* Your assignment *
Reproduce the records below exactly, but only between the lines holding "At what coordinates should I click to accomplish: Click the side" and "Image resolution: width=1456 pixels, height=819", inclusive.

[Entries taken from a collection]
▽

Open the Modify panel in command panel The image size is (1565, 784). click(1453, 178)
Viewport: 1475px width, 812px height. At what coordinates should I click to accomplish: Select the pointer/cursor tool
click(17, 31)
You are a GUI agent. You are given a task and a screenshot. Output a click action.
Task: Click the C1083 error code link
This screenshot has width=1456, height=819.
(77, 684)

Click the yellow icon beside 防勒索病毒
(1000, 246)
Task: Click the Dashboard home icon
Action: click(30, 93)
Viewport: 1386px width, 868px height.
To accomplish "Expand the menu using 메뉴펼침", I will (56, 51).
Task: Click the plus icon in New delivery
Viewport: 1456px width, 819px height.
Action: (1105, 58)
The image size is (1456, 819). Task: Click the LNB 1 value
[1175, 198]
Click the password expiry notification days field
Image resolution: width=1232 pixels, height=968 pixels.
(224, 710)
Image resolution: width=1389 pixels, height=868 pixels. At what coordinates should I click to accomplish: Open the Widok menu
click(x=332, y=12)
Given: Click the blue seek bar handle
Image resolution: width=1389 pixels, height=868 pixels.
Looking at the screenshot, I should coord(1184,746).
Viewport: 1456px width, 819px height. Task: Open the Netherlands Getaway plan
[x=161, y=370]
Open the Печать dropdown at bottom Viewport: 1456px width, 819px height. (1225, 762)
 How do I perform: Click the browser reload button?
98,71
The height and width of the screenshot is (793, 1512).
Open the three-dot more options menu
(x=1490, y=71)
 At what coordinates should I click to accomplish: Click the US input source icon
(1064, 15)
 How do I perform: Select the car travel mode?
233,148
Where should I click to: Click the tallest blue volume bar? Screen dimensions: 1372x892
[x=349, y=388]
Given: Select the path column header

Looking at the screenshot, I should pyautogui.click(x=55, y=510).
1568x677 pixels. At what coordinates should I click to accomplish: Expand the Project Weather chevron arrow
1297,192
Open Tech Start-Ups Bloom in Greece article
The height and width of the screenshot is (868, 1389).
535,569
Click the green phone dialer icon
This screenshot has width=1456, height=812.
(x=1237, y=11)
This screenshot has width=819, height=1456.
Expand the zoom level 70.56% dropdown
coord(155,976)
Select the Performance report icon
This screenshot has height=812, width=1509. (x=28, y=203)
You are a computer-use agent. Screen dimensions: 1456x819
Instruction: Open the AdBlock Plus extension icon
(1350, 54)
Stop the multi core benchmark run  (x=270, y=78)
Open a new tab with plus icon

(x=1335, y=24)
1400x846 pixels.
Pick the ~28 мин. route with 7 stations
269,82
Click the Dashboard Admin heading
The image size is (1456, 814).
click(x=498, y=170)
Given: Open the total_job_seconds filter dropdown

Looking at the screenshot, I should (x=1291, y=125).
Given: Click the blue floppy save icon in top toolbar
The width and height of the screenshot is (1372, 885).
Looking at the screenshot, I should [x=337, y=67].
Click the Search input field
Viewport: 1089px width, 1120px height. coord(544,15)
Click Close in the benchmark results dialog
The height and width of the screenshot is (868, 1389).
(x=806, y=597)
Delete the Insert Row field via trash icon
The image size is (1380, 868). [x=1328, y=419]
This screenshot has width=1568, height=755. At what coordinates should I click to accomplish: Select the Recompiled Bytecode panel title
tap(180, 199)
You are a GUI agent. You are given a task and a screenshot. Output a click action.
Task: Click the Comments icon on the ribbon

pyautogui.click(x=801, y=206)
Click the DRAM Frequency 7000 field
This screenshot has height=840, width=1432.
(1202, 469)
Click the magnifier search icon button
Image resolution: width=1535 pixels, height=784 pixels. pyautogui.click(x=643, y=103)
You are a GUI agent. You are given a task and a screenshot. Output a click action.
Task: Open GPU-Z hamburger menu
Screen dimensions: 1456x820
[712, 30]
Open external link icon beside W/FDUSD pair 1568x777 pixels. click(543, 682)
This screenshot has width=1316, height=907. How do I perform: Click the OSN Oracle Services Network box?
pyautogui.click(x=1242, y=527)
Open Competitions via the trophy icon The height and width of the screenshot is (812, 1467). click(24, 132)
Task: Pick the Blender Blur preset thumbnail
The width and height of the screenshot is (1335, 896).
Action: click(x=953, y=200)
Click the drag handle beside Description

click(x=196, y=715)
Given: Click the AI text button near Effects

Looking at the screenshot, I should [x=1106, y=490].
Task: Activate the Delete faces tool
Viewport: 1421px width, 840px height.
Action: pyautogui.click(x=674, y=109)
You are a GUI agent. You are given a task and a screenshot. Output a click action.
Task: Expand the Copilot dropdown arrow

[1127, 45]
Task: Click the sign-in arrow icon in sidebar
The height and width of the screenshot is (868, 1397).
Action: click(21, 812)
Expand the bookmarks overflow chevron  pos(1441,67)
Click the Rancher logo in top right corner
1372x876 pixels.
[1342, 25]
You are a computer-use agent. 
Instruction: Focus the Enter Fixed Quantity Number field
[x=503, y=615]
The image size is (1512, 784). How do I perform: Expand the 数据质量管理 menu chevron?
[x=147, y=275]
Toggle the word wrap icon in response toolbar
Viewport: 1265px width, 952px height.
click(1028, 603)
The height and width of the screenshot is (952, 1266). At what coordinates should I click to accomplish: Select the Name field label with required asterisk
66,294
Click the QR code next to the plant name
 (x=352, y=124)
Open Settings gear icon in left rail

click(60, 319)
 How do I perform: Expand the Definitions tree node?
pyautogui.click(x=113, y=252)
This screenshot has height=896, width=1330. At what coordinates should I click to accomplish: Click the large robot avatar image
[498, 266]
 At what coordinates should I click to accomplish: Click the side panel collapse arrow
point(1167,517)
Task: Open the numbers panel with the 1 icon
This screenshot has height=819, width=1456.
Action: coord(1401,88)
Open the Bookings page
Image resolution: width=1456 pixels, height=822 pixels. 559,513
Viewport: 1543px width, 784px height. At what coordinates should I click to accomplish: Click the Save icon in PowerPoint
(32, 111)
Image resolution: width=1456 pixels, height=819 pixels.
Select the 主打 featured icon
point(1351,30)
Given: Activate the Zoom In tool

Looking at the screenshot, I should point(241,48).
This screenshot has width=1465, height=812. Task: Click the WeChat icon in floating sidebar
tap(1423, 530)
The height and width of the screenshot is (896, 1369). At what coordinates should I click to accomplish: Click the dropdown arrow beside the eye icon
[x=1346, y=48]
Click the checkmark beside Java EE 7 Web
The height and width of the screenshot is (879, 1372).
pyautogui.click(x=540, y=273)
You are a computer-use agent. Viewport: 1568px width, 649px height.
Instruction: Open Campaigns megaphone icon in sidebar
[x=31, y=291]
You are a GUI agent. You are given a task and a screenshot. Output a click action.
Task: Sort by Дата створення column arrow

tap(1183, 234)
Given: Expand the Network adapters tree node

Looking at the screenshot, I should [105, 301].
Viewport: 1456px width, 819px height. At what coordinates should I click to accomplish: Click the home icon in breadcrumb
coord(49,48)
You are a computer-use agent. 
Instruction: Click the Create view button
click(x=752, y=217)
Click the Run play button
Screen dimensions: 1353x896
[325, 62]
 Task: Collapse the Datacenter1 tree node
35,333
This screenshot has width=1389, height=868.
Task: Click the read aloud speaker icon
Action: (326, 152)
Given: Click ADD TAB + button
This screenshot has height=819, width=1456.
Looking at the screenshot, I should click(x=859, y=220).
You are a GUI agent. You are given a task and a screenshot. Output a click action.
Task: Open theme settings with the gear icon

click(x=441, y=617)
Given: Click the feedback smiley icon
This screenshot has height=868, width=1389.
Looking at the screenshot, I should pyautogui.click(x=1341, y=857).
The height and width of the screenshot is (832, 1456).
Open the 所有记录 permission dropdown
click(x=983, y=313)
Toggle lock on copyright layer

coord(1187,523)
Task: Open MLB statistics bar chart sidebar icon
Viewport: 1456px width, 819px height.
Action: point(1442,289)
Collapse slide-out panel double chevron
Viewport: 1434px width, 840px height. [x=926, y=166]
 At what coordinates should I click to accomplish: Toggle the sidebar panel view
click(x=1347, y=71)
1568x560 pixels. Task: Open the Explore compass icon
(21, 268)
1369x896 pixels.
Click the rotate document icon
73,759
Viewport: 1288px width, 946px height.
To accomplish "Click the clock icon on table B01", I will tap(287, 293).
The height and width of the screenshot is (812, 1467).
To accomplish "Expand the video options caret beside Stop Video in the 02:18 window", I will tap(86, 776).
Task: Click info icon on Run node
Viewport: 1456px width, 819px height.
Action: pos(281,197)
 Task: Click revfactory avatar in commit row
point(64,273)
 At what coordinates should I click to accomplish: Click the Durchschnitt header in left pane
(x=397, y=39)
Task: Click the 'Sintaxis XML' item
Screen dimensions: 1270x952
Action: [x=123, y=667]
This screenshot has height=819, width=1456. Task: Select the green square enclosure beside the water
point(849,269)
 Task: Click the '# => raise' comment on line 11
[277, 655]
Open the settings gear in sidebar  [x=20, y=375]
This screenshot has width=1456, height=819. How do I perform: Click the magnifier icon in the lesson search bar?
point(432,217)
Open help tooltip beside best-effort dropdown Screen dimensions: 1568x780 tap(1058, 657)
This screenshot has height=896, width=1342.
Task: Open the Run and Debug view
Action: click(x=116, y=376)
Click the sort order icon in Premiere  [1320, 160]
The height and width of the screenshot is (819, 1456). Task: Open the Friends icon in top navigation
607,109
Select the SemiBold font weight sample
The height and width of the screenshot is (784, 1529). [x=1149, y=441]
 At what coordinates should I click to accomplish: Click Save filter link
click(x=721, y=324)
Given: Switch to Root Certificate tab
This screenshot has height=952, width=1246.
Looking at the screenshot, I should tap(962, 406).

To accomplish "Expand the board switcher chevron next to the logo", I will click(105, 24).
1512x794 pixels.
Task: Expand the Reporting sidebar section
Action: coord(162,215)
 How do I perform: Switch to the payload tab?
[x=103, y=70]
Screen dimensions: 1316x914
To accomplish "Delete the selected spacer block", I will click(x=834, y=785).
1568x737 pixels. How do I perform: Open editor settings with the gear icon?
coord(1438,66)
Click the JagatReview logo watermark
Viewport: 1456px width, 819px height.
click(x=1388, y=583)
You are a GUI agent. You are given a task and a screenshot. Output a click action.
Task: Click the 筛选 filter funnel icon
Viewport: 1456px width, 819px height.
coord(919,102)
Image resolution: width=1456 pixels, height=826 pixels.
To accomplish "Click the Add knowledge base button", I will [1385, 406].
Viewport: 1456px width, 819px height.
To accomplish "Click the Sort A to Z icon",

△

* Result *
 At what coordinates should I click to accomplish: Click the side panel collapse arrow
point(1167,517)
Task: Open the numbers panel with the 1 icon
This screenshot has height=819, width=1456.
Action: coord(1401,88)
Open the Bookings page
Image resolution: width=1456 pixels, height=822 pixels. 559,513
Viewport: 1543px width, 784px height. At what coordinates should I click to accomplish: Click the Save icon in PowerPoint
(32, 111)
Image resolution: width=1456 pixels, height=819 pixels.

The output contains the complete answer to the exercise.